I think we want an explicit way to disable features, with the proviso
that other enabling/disabling other features may implicitly affect
that state.  Was that your concern here?

> Moreover, would be nice to have a way to specify that a specific
> setting is an OpenType feature tag, and have an extension mechanism
> for future additions of AAT and possibly other systems. 
> Alternatively, the current method can be used, and any engine just
> pickup whatever provided features that apply to the underlying font
> format.

I'm planning on revising the format here.  See the discussion here:

  http://lists.w3.org/Archives/Public/www-style/2010Jun/0500.html

Right now my thoughts are to make this match OpenType feature tags
with a defined syntax.

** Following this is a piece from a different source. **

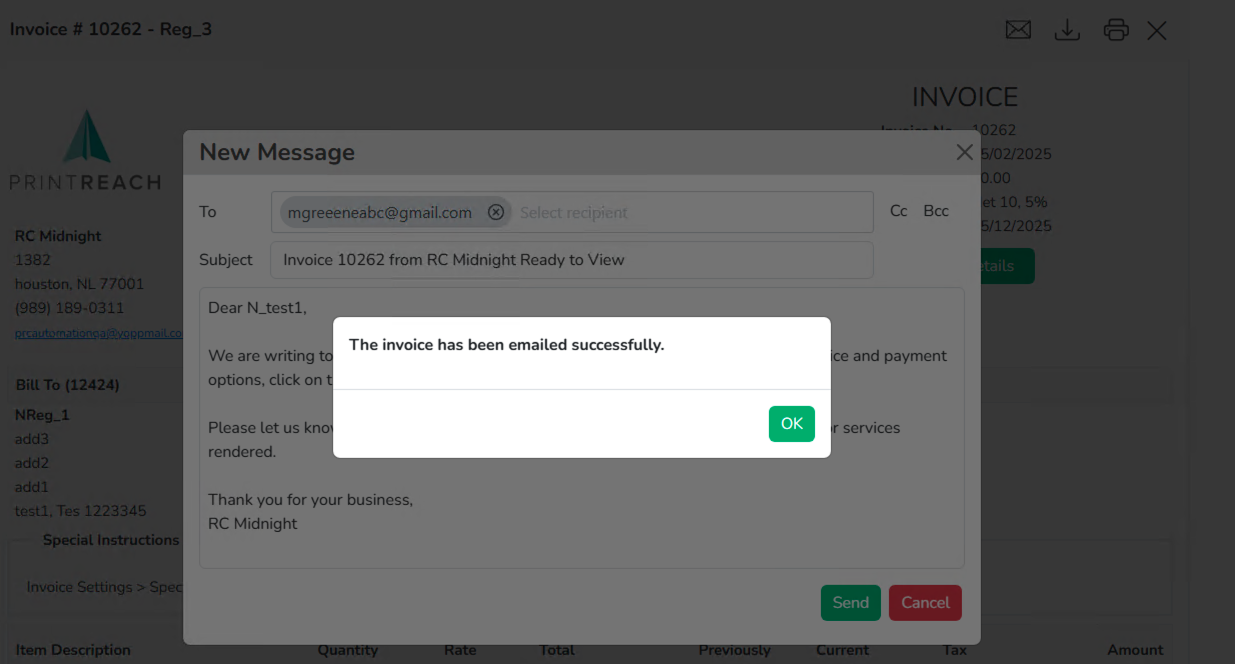Image resolution: width=1235 pixels, height=664 pixels.
Task: Click the green Details button behind dialog
Action: pos(1003,266)
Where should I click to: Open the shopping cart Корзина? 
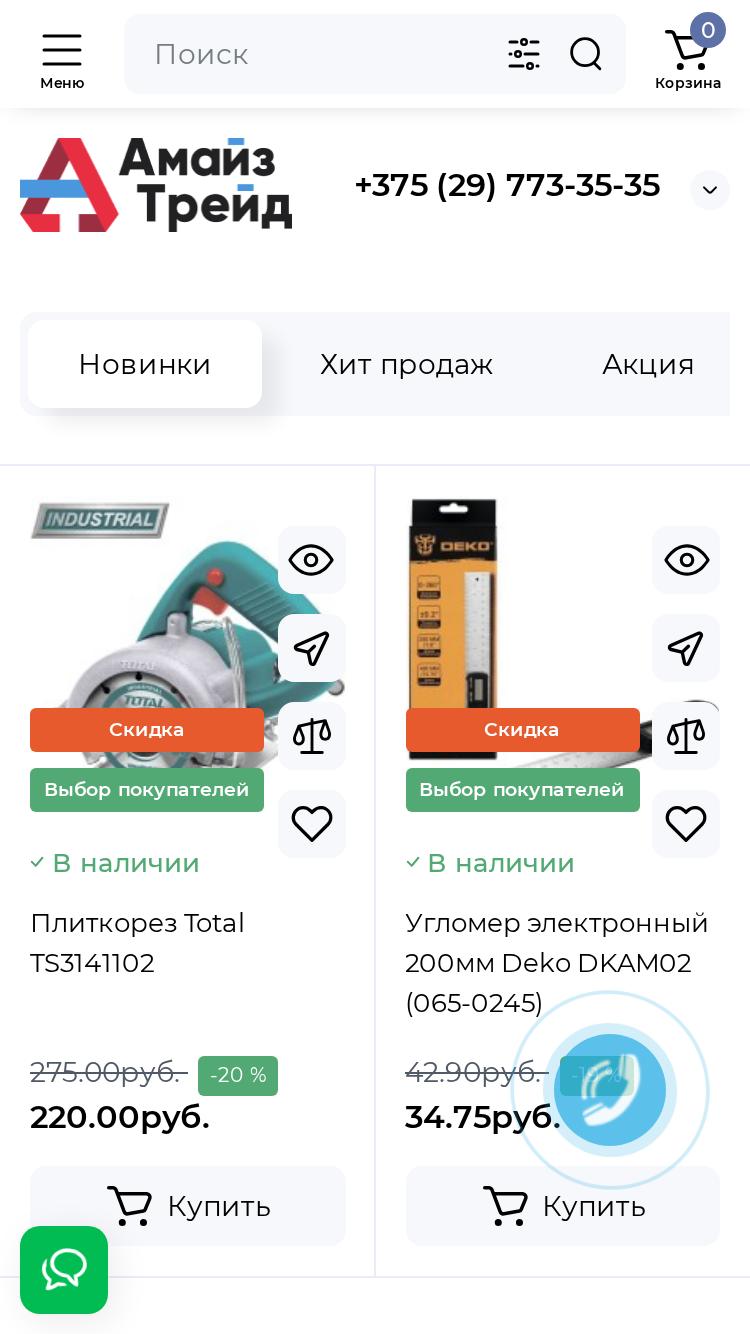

Jonathan Kew thinks that if we do that, we
should make the property name be explicitly name xxx-opentype. 
Mapping AAT features is hard because they can be freely defined via
entries in the 'feat' table.

> 6.10 Font language override: the font-language-override property
> 
> In this sentence:
> 
>         The value of ‘normal’ implies that when rendering with OpenType fonts
>         the language of the document is used to infer the OpenType language
>         system
> 
> Is "document language" really what should be used, or the XML
> language of the element at hand?

This should be revised to indicate that the OpenType language must
be inferred from the value of the 'lang' attribute of the containing
element.

> Another way to address the issue this tag tried to address would be
> to register a BCP 47 Extension subtag for OpenType LangSys.

Could you describe this a bit more?

Again, thanks for taking the time to review the draft!